:: Passage shown ::
= Beginning of Section =
Uncertain as our times may be, the 2020-21 academic year will be intellectually vibrant at the IFS. Our foundations will remain in place: wide-ranging courses in history, sociology, politics, anthropology, race studies, gender studies, public humanities, and art history; open-ended discussion, cutting-edge research, a supportive community. Still, our collective life must be rethought in light of the pandemic. We will do so according to the following principles:
1. Health precautions. NYU will soon share a comprehensive framework ensuring maximum safety for students, staff, and faculty. This will include social distancing, use of masks, and limits on building occupancy. No student will be obliged to be present in person this fall.
2. Intellectual rigor. Students will, as usual, take courses in French and in English; many will include sustained research components. Our visiting professors (historians Craig Lanier Allen and Alexandra Bacopoulos-Viau, political scientist Choukri Hmed, and sociologist Christelle Avril) will introduce students to cutting-edge research from France. We fully expect to hold our summer 2021 session in Paris, with at least four courses, taught by NYU faculty, art historian Charlotte Foucher Zarmanian, and political scientist Silyane Larcher.
3. Critical attention to our present moment. The historical events of 2020 require collective analysis. Our courses on health care, migration and asylum, and Black women, feminism, and French nation-building will provide essential analytical tools. So will two other courses: one on Covid-19 and French society, the other on the politics of disasters.
= End of Section =
:: Entries shown ::
= Beginning of Section =
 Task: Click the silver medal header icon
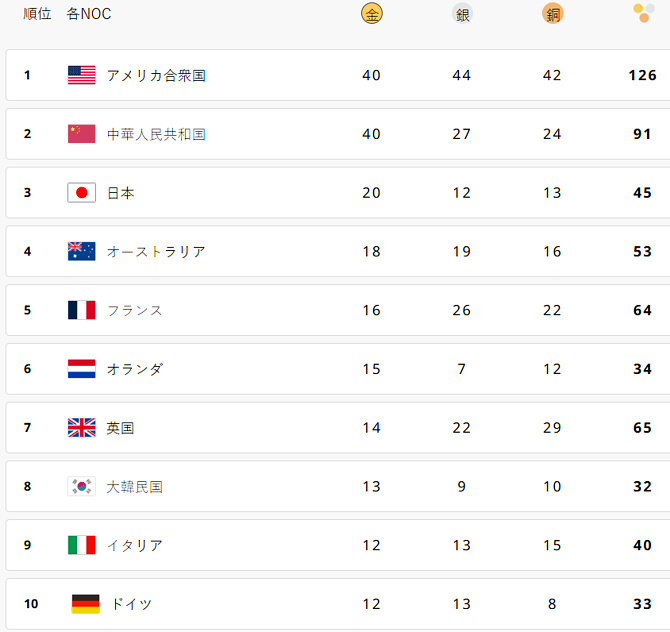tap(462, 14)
= End of Section =
= Beginning of Section =
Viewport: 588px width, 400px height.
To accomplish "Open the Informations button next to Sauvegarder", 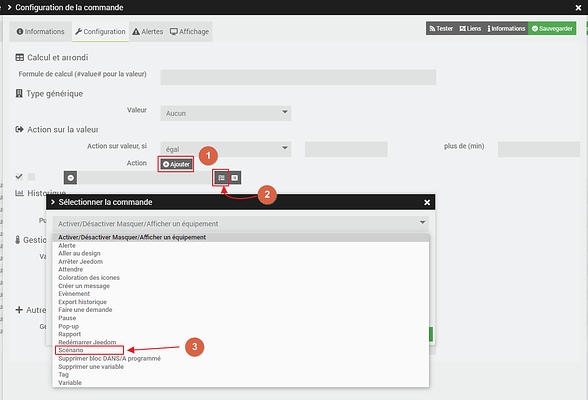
= End of Section =
= Beginning of Section =
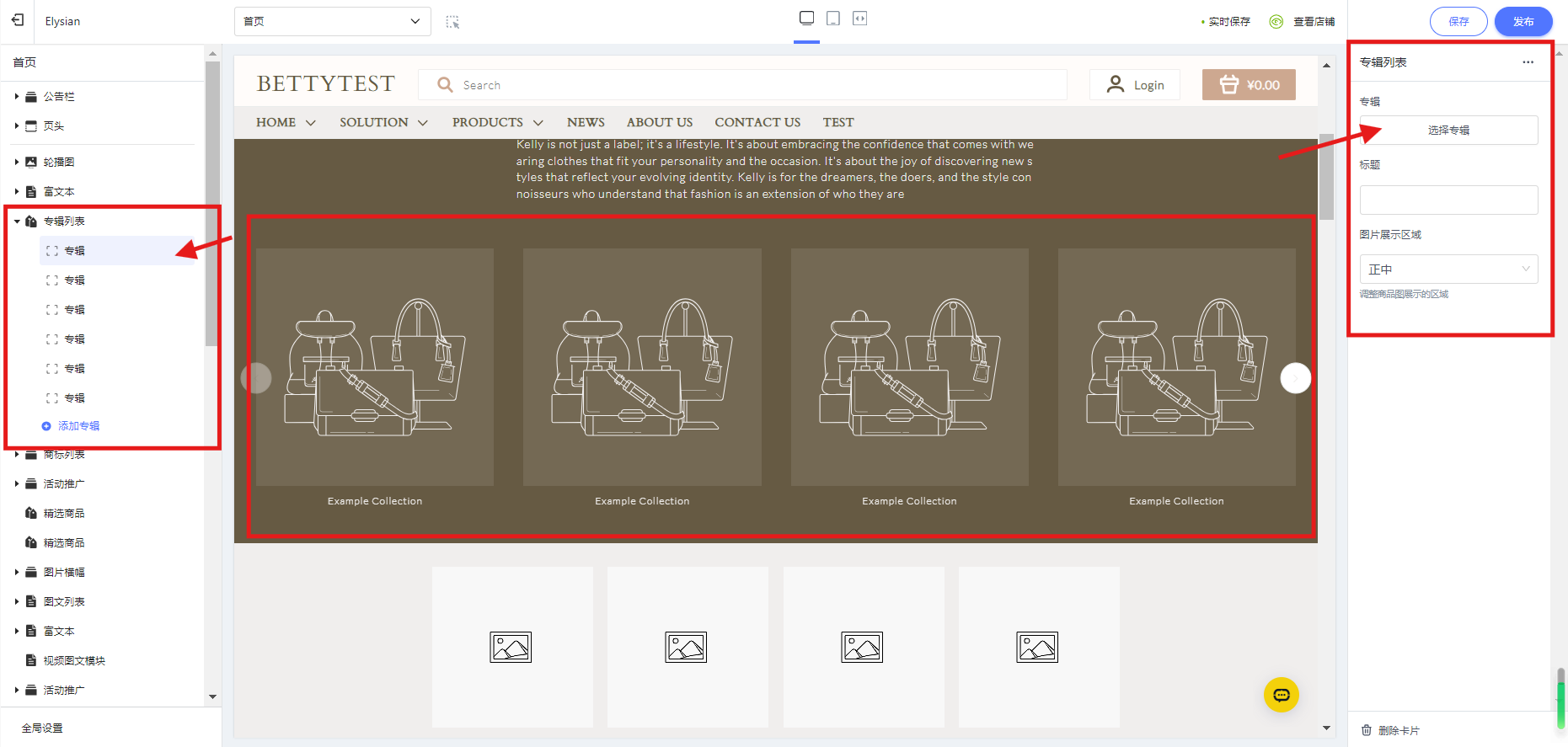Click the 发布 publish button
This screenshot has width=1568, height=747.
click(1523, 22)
= End of Section =
:: Your task ::
Please extend the passage on the IFS's plans for the 2020-21 academic year, picking up after its last sentence.

:: Response below ::
4. Pedagogical flexibility. Some students will be in New York this fall and others not; some will wish to attend courses in person, others may prefer remote instruction. For this reason, most of our courses will be taught in a hybrid mode, with some students in the classroom and others joining remotely (there may be a rotation). Depending on the sanitary situation and the availability of visas, one or more visiting professors may teach remotely. All faculty will devise open-ended, varied modes of teaching, both synchronous and asynchronous: small cohorts within each course, one-on-one meetings, conversations with outside speakers, and assignments of different lengths and formats. It will be possible for students to take all courses remotely if they so wish.
5. Intellectual community. The IFS is a tight-knit community, enriched by informal exchanges outside the classroom and an expansive series of intellectual events. We are taking several steps to strengthen this essential facet of our program:
* Each M.A. student will be paired with a faculty adviser before the summer. Students and advisers will meet throughout the year.
* Each M.A. student will join a small colloquium that will meet every other week, with a faculty member, to discuss academic, social, and pre-professional questions.
* Ph.D. students will be available to mentor M.A. students
* Students and faculty will reinvent our weekly Tuesday workshops as opportunities for engagement and active learning.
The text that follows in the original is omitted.